WRITTEN EXERCISE | Copy out the stretch from "Investigation: how many" through "users attending events." in the task description about IP blocks and event participants, word for word.

TEXT BLOCK |

Page MenuHomePhabricator

Investigation: how many event participants have been affected by IP Blocks
Open, Needs TriagePublic

Description

IP blocking affects a number of communities (https://meta.wikimedia.org/wiki/Talk:No_open_proxies/Unfair_blocking). For experienced editors, it is easier to request a workaround for the block, such as IPBlockExempt right on the wikis they are active on. However, IP blocks have acute effects for in person events. During the event, a person who is new to the wikis often experiences the block. We want to better understand metrics and data around the impact of IP blocks on good faith users attending events.

We have a event logging data when a block notice is shown to a user. @Iflorez has documented several ways to both identify the individual users enrolled in Event Registration or historical Events in the Programs and Events Dashboard. In order to determine if the event organizer tools being built by the Campaign Product team might be a viable route for reducing the impact of IP Blocks, we need to better understand the baseline and metrics around this problem.

INFORMATION PROVIDED |

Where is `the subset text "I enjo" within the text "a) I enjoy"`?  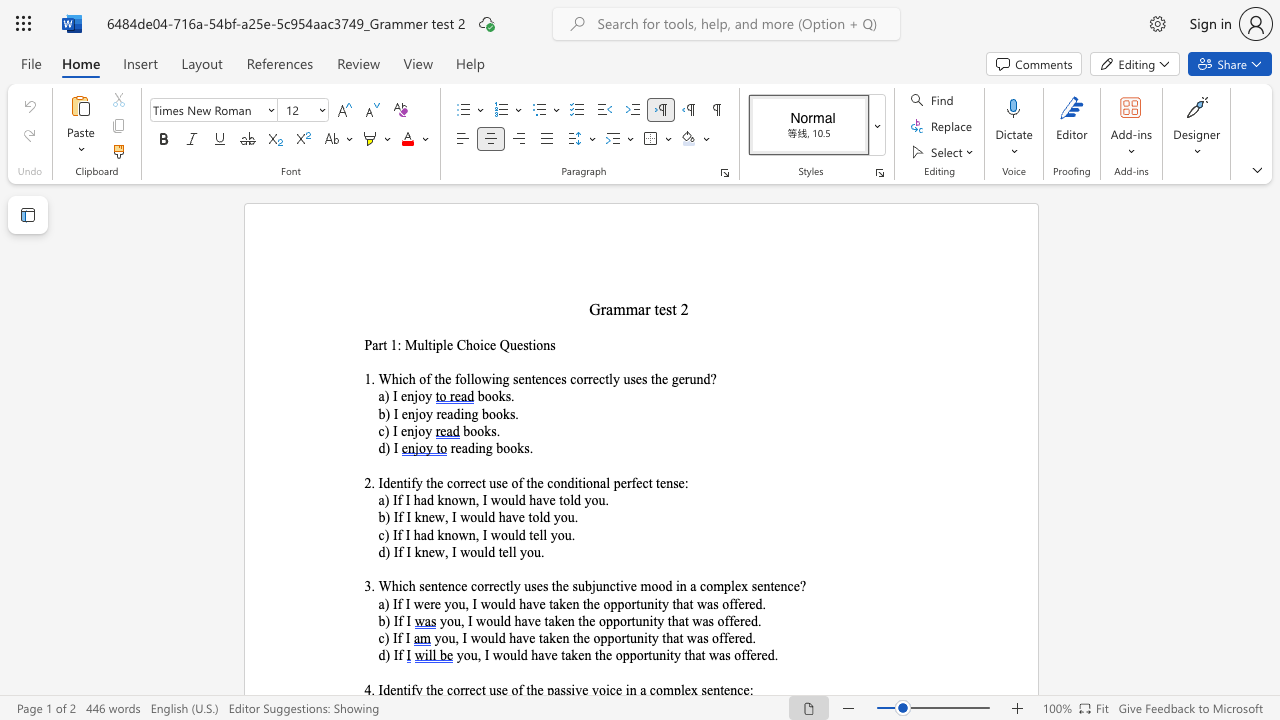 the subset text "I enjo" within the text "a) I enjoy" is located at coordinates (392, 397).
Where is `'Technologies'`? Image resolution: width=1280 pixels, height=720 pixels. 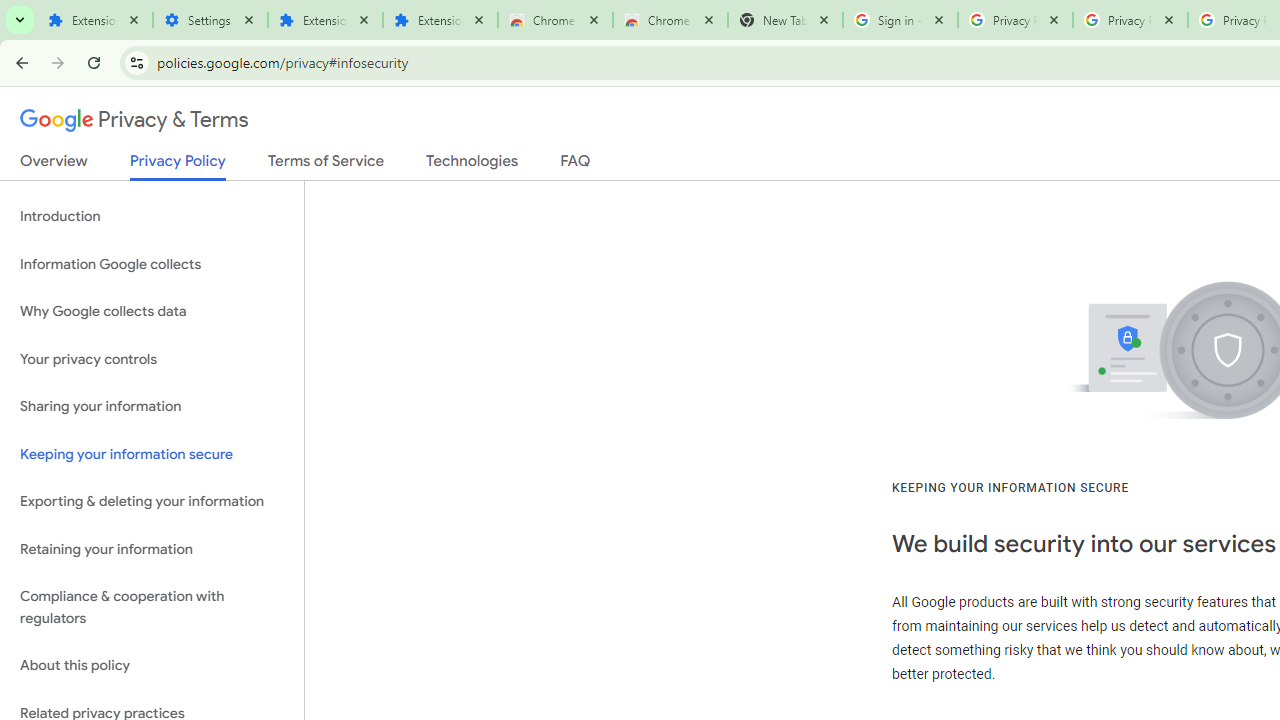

RESPONSE |
Investigation: how many event participants have been affected by IP Blocks
Open, Needs TriagePublic

Description

IP blocking affects a number of communities (https://meta.wikimedia.org/wiki/Talk:No_open_proxies/Unfair_blocking). For experienced editors, it is easier to request a workaround for the block, such as IPBlockExempt right on the wikis they are active on. However, IP blocks have acute effects for in person events. During the event, a person who is new to the wikis often experiences the block. We want to better understand metrics and data around the impact of IP blocks on good faith users attending events.